Your quote from the Health & Sport committee got me wondering:
"We now know from information that was provided as a result of freedom of information requests to the tobacco companies in America that such systems do not filter carcinogens from the air."

Has anyone ever asked them for the details of this? (Needless to say it has to be nonsense).

Belinda said...


As far as I know no one asked Dr Simpson but I did find this: There's a tiny disclaimer at the bottom.

I won't be buying that equipment anyway!

More here:

Belinda said...

Clearly however some manufacturers are up to the challenge of investigating any problems that are unique to smoke. Isn't this the whole point of applied sciences?

Anonymous said...

Let's see the evidence


Since tobacco smoke is 90% water vapour and air, it is difficult to see how much if any of these carcinogens would be harmful once dissipated into the surrounding air. Their quantity would barely be measurable in pictograms, nanograms, or femtograms…in fact they would be almost imaginary.

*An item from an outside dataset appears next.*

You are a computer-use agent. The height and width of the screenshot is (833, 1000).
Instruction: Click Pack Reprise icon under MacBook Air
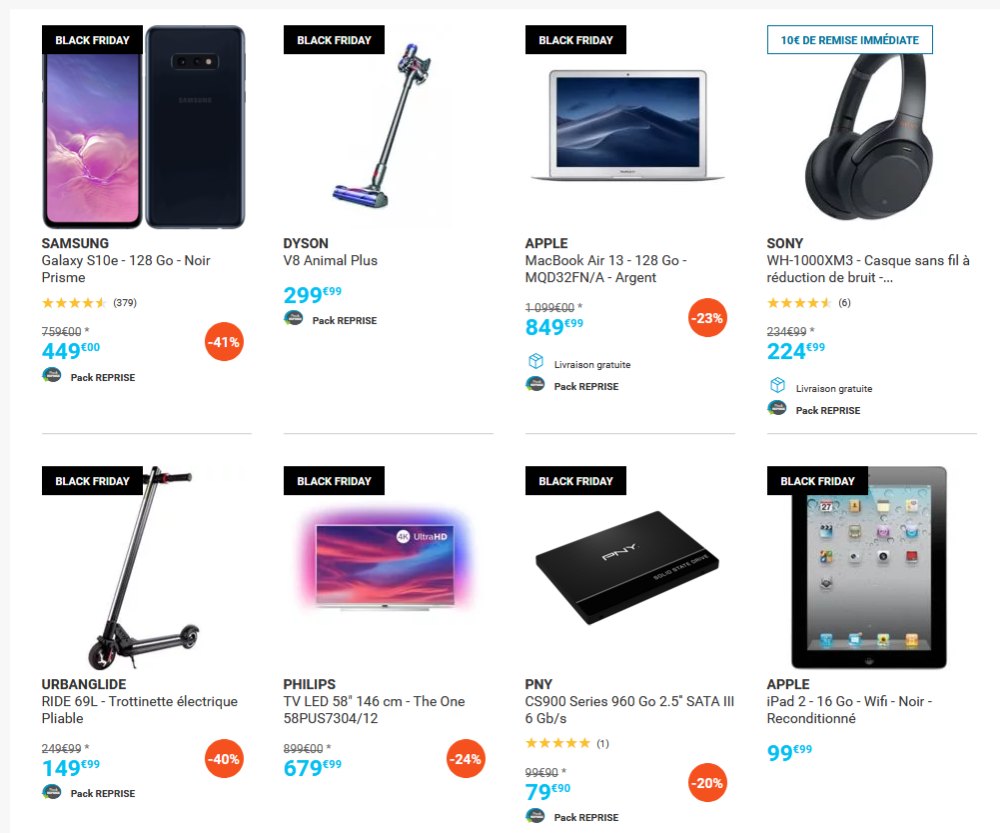(535, 384)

Can anyone point to any physical scientific experiments that have been carried out to validate these statements by Dr Simpson?

Chis F J Cyrnik

Anonymous said...

Just a further thought on this. Why did this Dr Simpson issue FOI request to American tobacco companies rather than UK ones? My guess is that American companies (at least the big four) are bound by the MSA to parrot all and every ridiculous anti-smoking claim. So they would quote the fraudulent EPA claim and the absurd US Surgeon General claim of no safe level.
But even with that, it is factually wrong to state 'that such systems do not filter carcinogens from the air.' Obviously they can and do. But only close to, rather than exactly 100%.
(BTW even your second link,, quotes the EPA and Surgeon General rather than any sane source.)

Eddie Douthwaite said...

If the Scottish Government and the Scottish Parliament wish to continue to present themselves as a democratic entity they must allow the evidence held by Freedom To Choose (Scotland) to be heard.

Anonymous said...

Is a court case possible?

Eddie - wouldn't a court case ever be possible to force the evidence out into the open...surely there has to be a way of doing this.

Chris F J Cyrnik

Anonymous said...

And we are to expect hospitals to pay for the technology to allow smokers to smoke in their premises?

And does this air filtration system also hoover up the ash?

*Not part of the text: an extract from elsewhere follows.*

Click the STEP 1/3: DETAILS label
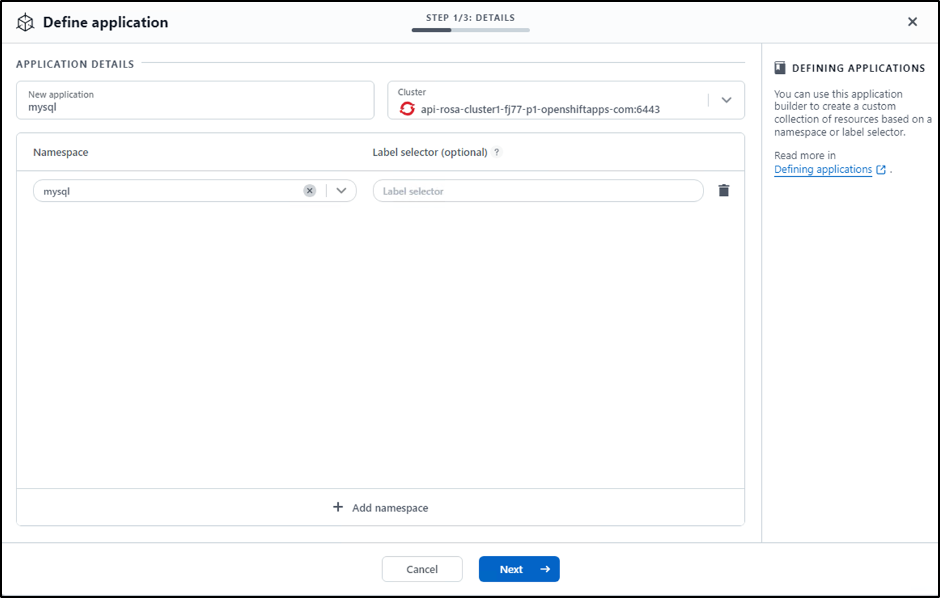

To an extent I sympathise and I think that perhaps the Scottish Government was too strict with its laws. But I don't really see a great deal of difference between allowing smoking and drinking on hospital and other public buildings. Its antisocial, unpleasant and toxic.

Belinda said...

Yes of course hospitals have to pay cleaning bills, but if you are cleaning anyway, the addition of ash is neither here nor there. Ash and butts are more of an eyesore outside where they are far harder to clean. NHS Tayside has spent £20,000 on enforcement officers, money which could have been much better invested in air cleaning systems (which remove all muck out of the air, not only tobacco smoke).

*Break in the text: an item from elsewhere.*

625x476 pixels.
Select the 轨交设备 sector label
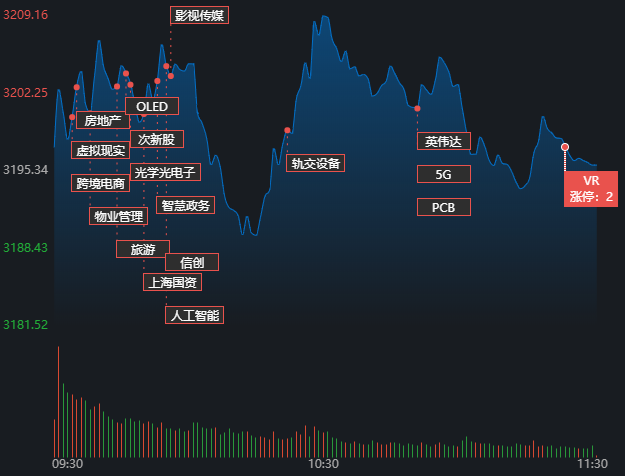(315, 163)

I'm not going to argue about whether smoking is unpleasant and antisocial, because they are personal judgements and you are entitled to them. Not everyone shares them.

To me forcing people outdoors to smoke is antisocial too (I am not a smoker in general) - especially when they are patients who are already ill, visitors anxious about friends and relatives or medical staff needing a short break. Drinking is associated entirely with recreation, but smoking is undertaken throughout the day, so there is a big difference.